Annoyed and disappointed that he had failed to jettison Bernard, Enrique nevertheless remained hopeful, having faith in his conversational endurance and especially comforted by the geographic logic of their eventual farewells. Their way home from Sandolino’s put their apartments in this order: Bernard’s first, at Eighth Street near Sixth, then Enrique’s close by, but still somewhat farther east, at Eighth Street near MacDougal, and Margaret’s last, at Ninth Street east of University Place. They would say good-bye to Bernard, whereupon Enrique would gallantly offer to escort the single girl to her door and make evident that his interest had gone well beyond establishing the mere existence of Marga
ret Cohen.
Enrique and Margaret kept up a lively dialogue while Bernard said little. When she had dispatched three-quarters of her challah French toast, she pushed the plate to the side and leaned forward to resume her mock interrogation, abandoned over five hours ago, about the extent of Enrique’s education. She asked whether he had completed elementary school. Enrique triumphantly announced that he was a graduate of P.S. 173.
“What! Nooo!” Margaret shrieked, extending the o to indicate amazement while her delicate fingers touched the dark hairs on Enrique’s left forearm, which rested on the distressed wood table between his coffee mug and hers. Her tips brushed his hairs lightly and remained hovering just above. Enrique felt as if each follicle was standing on end, pitifully pleading for continued and firmer contact. He looked down to see what was actually happening. This evaluating gaze caused Margaret to appear self-conscious about having touched him. She raised her eyes to look into his, and for the second time Enrique felt a shock of sensation, something more than sexual excitement. She must have misinterpreted his look, because she immediately withdrew as if he’d rebuked her. “That’s impossible,” she declared.
“Me going to P.S. 173 impossible?” Enrique wondered aloud. “Not only possible. Really easy. I lived across the street.”

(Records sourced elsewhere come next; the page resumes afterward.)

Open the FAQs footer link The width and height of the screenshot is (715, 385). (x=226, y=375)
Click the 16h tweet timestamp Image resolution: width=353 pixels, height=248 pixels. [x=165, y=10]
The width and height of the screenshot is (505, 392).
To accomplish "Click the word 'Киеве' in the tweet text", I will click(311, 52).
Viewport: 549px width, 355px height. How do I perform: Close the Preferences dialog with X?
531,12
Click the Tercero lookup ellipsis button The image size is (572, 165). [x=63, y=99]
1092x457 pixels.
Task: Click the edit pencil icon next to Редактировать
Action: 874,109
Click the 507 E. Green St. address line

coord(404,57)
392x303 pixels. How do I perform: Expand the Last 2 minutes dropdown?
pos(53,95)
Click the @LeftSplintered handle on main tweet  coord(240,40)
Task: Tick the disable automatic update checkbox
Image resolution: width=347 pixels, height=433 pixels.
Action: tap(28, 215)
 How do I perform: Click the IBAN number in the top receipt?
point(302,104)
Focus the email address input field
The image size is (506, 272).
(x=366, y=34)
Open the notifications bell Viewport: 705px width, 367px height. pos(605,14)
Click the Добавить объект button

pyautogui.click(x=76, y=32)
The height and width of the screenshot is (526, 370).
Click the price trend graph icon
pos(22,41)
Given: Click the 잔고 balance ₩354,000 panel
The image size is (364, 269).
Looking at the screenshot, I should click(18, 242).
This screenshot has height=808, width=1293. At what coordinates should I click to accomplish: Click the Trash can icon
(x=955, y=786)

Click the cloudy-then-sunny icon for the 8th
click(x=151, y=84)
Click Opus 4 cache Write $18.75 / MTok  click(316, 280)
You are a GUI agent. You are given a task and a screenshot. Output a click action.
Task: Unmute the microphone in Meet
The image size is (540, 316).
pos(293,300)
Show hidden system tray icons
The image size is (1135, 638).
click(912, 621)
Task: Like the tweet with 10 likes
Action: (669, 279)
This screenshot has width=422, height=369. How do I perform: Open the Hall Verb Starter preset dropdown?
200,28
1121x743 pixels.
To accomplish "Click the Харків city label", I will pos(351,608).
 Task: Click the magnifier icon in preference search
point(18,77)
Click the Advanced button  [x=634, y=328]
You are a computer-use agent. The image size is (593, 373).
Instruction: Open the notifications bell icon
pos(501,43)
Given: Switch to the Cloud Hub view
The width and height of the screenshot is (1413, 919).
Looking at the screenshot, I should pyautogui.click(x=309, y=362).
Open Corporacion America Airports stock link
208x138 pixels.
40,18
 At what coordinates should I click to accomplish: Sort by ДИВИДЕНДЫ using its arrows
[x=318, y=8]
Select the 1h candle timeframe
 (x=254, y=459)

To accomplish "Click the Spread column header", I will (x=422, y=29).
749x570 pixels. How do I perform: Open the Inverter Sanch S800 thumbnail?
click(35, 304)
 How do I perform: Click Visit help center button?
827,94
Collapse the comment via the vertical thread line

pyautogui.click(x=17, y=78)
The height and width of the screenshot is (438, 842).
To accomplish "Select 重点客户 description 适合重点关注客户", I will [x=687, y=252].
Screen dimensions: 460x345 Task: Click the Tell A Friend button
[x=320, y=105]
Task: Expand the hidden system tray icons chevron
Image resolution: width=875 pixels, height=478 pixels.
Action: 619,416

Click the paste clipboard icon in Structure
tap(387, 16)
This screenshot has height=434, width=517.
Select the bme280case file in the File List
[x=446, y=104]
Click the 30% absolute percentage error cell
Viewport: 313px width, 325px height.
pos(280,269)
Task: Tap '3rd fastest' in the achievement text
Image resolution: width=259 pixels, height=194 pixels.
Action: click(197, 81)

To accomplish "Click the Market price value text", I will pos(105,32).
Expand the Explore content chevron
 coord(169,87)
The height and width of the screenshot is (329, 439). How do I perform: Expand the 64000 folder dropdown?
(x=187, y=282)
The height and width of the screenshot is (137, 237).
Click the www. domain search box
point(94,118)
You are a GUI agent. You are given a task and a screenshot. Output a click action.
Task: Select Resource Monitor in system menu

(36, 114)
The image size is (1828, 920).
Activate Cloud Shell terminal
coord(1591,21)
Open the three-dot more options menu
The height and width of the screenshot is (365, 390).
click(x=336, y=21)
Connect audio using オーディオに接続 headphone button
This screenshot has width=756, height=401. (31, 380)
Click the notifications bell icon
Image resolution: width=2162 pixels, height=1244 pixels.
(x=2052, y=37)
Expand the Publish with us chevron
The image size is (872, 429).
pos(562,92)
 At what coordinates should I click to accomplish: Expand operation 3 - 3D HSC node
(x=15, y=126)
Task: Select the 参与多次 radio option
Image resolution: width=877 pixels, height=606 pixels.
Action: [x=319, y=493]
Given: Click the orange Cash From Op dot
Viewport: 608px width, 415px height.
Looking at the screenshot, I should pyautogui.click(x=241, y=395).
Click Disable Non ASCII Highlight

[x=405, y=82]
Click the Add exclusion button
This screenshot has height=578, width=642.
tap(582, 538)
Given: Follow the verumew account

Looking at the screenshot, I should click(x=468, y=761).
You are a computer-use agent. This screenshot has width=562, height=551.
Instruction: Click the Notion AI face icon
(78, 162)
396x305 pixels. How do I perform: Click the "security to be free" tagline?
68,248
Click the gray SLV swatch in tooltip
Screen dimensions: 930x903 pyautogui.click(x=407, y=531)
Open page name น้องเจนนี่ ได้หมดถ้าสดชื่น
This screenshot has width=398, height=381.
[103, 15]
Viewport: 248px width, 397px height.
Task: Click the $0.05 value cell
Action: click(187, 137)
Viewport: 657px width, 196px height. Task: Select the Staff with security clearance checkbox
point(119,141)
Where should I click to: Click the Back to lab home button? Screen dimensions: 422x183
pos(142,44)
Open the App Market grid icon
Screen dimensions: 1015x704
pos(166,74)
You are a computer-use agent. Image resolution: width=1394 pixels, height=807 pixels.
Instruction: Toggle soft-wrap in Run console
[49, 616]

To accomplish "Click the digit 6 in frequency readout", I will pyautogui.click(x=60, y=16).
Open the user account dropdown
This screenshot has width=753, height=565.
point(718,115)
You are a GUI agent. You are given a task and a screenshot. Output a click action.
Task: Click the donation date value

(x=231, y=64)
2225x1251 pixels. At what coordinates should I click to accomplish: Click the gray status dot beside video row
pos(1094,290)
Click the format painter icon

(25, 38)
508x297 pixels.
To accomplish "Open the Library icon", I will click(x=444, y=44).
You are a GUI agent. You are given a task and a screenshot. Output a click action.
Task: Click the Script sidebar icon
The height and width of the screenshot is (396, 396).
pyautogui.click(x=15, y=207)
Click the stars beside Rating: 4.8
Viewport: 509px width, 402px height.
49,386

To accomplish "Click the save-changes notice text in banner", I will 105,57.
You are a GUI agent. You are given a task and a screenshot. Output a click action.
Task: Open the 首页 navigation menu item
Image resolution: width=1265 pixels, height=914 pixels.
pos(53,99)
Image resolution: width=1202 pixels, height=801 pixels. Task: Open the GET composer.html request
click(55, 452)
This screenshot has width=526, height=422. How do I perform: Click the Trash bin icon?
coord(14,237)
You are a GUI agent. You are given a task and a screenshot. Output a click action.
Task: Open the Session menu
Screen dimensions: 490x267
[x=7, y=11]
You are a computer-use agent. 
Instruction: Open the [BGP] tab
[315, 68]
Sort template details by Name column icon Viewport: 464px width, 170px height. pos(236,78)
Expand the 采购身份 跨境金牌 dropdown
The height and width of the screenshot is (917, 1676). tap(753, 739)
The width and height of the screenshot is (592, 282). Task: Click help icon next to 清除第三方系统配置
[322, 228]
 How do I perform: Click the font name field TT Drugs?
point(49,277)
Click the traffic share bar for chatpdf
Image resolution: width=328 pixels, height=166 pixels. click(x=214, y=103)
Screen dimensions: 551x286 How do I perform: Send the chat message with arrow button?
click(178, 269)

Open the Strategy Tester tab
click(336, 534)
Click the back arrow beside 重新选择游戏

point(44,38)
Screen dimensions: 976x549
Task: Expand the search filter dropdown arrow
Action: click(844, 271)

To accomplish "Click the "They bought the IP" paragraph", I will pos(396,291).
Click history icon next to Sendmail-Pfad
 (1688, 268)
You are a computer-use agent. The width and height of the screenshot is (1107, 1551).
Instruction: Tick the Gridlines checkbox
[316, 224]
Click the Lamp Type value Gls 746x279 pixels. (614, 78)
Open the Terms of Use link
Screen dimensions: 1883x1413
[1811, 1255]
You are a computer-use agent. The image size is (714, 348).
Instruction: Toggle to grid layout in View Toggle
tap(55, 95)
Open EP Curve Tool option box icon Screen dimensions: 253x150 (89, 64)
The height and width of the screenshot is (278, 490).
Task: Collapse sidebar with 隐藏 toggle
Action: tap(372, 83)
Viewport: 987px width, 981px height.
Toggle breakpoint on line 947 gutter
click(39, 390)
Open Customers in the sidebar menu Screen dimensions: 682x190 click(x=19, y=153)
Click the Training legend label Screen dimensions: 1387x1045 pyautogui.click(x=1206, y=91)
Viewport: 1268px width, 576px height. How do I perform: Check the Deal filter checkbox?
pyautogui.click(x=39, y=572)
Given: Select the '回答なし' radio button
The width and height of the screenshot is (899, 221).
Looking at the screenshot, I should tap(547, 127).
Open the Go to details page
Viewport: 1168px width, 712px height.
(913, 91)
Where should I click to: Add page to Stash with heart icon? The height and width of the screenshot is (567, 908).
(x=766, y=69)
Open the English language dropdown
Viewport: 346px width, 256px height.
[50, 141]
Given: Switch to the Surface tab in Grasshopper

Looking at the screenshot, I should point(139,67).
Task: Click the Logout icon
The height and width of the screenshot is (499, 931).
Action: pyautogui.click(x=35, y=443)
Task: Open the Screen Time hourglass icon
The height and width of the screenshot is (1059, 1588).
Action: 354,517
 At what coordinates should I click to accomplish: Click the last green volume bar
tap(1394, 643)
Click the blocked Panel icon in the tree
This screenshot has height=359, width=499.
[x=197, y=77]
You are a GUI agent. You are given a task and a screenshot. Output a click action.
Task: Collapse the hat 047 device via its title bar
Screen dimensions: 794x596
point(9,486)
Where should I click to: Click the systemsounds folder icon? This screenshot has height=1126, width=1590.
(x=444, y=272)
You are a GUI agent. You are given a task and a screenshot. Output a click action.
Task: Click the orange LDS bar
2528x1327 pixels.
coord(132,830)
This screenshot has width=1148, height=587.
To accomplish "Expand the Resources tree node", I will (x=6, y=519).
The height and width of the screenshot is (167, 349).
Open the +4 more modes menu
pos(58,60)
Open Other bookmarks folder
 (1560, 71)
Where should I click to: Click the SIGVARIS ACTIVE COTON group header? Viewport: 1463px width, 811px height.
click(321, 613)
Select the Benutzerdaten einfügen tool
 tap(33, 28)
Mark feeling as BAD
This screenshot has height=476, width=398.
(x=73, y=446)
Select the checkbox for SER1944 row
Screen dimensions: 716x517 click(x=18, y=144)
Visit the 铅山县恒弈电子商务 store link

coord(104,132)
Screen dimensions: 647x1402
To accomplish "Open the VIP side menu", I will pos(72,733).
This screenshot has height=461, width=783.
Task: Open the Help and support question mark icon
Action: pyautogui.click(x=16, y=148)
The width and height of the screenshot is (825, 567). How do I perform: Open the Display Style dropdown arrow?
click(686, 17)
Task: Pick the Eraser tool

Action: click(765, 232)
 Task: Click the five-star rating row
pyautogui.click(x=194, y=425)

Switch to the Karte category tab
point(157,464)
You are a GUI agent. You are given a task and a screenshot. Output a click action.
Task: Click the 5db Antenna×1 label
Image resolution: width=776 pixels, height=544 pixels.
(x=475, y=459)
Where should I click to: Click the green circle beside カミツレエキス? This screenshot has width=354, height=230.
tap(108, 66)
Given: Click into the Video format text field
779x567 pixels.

“But I went to P.S. 173!” Margaret declared, the elongated oval of her face framing the purer ovals of her astonished eyes. This was a look he would witness countless times, Margaret peering in wonderment at a fact which confounded or delighted.
Enrique said nothing for a moment. Margaret and Bernard had been in the same class at Cornell, which meant that she was three or four years older than precocious Enrique, who had left home at sixteen. He became friendly with people who were between four and eight years older than he because he had little choice; his contemporaries were in high school for at least two more years and away at college for another four. With more years of experience at living a so-called adult life, Enrique ought to have felt surer of himself; but he still possessed the skittish insecurities of an adolescent. Females were utterly strange to him, despite his having lived with a woman for over three years. He had read all of Balzac’s novels, so he did know that no matter how young the woman, it was never correct to remind her that you were younger. He tried a neutral remark: “Um, so you were at 173 at the same time I was?”